What is needed: In the article on marijuana legalization, how much marijuana does the ballot law let a person keep at home?

[[ Document excerpt, beginning ]]

On Thursday, the first day of marijuana legalization under a ballot law, the brief presence of a police car – which was turning around to head down Beacon Street – didn’t cause a stir among activists showing off their green product for the news media outside the State House.
Scituate resident Keith Saunders, a member of the pro-marijuana-legalization NORML Board of Directors, held out a jar that he said contained just under an ounce of marijuana that was grown and gifted to him by a patient. Saunders told reporters he was giving people marijuana from his jar as they’ve asked for it.
The ballot law permits people 21 and over to carry up to an ounce of marijuana in public and gift up to an ounce. It allows individuals to grow up to six plants, limiting it to 12 per household, and possess up to 10 ounces at home. A regulatory regime for retail sale of the drug is not yet established, and unregulated sales remain illegal. But the legal flow of marijuana has begun.
For Saunders, holding what he said was about two months’ supply on a Beacon Hill sidewalk felt natural.
“It means that we have common sense in our drug policies, because there’s no reason that I couldn’t stand here with a beer or with a pack of cigarettes or with a Coca Cola, or with prescription medicine I would be allowed to have,” Saunders said. He said, “It’s a change. It’s some semblance of sanity and common sense. Prohibiting a plant has never made any sense to begin with.”
Marijuana legalization was opposed by Gov. Charlie Baker, Attorney General Maura Healey, House Speaker Robert DeLeo and Boston Mayor Marty Walsh, among others who expressed concern about sanctioning the intoxicant. Opponents of legalization cited negative impacts associated with stoned driving, an influx of advertising steering people toward pot usage, a rise in health problems and the possibility that teen marijuana usage will increase.

[[ Document excerpt, end ]]
[[ Data excerpts, beginning ]]

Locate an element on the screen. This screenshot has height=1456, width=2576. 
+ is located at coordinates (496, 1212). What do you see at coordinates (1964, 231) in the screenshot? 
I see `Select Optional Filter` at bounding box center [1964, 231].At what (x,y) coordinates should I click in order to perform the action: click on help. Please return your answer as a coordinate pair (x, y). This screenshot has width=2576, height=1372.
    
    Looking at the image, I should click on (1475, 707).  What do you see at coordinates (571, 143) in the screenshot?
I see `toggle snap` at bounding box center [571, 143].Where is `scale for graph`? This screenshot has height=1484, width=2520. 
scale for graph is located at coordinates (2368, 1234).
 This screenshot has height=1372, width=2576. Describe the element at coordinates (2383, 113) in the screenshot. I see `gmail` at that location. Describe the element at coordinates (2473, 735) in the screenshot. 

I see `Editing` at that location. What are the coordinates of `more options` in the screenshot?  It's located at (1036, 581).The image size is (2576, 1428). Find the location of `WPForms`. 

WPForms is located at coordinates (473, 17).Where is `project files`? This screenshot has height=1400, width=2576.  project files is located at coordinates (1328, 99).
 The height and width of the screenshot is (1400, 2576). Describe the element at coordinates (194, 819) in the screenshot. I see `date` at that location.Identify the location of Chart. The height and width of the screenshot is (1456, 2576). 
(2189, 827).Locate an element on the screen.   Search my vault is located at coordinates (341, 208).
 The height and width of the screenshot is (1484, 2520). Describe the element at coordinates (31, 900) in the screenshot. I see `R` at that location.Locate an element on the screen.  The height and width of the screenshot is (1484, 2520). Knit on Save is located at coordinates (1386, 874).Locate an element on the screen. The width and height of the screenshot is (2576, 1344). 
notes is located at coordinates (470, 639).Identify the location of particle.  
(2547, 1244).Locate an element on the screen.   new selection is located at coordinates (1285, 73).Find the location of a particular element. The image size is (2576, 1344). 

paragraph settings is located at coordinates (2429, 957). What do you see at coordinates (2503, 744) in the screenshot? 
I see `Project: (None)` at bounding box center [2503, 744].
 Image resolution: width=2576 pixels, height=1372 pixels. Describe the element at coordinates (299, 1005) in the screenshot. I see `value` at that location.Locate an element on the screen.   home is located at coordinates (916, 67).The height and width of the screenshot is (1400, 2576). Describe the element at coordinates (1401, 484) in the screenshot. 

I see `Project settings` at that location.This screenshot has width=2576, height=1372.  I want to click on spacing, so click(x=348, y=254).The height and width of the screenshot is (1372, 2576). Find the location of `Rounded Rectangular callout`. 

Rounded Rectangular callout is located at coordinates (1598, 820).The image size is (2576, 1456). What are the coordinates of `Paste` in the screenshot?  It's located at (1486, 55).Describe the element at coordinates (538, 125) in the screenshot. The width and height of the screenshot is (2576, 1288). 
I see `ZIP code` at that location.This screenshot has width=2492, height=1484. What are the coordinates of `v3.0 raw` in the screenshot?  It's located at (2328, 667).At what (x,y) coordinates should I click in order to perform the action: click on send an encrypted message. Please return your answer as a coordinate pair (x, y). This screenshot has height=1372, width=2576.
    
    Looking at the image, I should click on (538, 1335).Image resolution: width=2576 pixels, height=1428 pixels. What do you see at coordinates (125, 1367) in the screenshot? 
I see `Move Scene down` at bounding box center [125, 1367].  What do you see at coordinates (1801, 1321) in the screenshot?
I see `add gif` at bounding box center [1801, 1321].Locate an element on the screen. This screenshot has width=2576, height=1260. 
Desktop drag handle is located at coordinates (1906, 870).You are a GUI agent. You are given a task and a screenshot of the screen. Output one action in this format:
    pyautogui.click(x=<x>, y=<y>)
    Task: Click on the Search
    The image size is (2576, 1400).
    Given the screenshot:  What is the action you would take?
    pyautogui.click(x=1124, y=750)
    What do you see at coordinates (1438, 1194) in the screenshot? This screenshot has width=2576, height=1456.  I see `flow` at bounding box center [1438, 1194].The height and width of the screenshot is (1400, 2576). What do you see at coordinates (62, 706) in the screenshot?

[[ Data excerpts, end ]]

Output for this task: Up to 10 ounces.